INSTRUCTIONS FOR THE TASK =>
How many lines in these records hold the string "Friendly"? Reply with the number alone.

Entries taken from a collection
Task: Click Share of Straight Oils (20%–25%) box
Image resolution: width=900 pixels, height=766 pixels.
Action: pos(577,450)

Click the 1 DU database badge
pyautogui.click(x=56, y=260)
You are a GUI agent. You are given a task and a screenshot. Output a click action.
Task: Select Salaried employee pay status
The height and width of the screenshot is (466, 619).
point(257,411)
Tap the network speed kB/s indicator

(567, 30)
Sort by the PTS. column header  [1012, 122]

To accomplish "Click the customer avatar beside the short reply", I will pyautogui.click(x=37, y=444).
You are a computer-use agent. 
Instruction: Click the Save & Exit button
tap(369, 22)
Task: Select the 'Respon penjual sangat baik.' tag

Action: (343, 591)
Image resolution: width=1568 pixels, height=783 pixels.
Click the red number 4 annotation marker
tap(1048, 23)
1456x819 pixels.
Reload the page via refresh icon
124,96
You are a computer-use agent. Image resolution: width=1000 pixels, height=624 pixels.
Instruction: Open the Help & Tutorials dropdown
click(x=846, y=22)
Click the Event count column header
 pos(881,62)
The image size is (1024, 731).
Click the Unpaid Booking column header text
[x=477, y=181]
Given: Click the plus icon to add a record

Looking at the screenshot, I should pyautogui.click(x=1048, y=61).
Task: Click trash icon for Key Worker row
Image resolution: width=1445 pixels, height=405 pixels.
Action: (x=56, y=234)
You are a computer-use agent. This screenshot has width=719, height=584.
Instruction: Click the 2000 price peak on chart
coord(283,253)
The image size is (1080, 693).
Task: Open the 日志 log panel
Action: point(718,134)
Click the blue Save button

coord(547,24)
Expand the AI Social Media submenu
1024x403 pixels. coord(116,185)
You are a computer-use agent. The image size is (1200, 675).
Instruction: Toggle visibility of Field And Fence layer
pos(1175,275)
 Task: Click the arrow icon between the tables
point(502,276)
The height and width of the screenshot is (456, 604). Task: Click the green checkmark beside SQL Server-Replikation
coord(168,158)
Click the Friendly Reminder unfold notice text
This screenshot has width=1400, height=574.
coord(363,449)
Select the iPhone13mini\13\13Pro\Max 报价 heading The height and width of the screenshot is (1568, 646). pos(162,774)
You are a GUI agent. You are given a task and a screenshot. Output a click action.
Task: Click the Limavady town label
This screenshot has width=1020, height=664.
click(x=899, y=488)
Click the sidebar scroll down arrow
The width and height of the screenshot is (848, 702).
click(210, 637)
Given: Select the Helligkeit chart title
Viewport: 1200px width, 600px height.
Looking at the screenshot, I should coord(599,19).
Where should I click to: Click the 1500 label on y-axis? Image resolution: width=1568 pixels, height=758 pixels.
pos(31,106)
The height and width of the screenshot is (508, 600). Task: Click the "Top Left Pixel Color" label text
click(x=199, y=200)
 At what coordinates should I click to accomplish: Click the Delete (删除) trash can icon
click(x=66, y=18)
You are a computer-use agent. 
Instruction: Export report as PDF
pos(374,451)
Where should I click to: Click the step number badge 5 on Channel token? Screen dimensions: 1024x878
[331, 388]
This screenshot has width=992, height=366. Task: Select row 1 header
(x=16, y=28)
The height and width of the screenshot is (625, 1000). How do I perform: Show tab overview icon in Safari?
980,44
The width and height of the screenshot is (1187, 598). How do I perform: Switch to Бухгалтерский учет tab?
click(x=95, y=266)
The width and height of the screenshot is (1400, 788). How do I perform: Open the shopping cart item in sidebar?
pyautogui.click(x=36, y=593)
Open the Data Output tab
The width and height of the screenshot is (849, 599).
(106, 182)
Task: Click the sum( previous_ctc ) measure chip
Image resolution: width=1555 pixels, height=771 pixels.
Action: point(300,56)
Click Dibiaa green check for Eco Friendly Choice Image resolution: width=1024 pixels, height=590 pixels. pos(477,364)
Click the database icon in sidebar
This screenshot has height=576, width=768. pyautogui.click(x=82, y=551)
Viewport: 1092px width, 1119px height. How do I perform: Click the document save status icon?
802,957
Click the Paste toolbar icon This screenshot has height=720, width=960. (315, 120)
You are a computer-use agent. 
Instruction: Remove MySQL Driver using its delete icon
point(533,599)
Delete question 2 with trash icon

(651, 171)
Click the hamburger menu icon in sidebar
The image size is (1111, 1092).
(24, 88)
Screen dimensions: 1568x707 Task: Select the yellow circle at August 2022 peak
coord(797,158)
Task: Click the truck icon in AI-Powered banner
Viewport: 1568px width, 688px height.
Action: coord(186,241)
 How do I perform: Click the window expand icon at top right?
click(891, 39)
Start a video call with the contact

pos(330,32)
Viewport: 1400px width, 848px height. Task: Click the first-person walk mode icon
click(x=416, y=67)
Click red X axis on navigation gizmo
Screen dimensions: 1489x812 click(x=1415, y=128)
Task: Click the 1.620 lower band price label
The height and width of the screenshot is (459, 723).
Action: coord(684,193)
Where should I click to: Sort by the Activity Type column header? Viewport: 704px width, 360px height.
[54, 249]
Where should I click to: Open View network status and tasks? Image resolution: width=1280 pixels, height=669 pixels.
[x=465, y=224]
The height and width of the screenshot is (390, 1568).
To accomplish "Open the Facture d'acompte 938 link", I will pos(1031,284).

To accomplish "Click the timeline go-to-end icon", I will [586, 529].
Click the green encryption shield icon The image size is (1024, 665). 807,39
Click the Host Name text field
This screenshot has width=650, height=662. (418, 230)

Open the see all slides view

ANSWER TO THE EXERCISE =>
2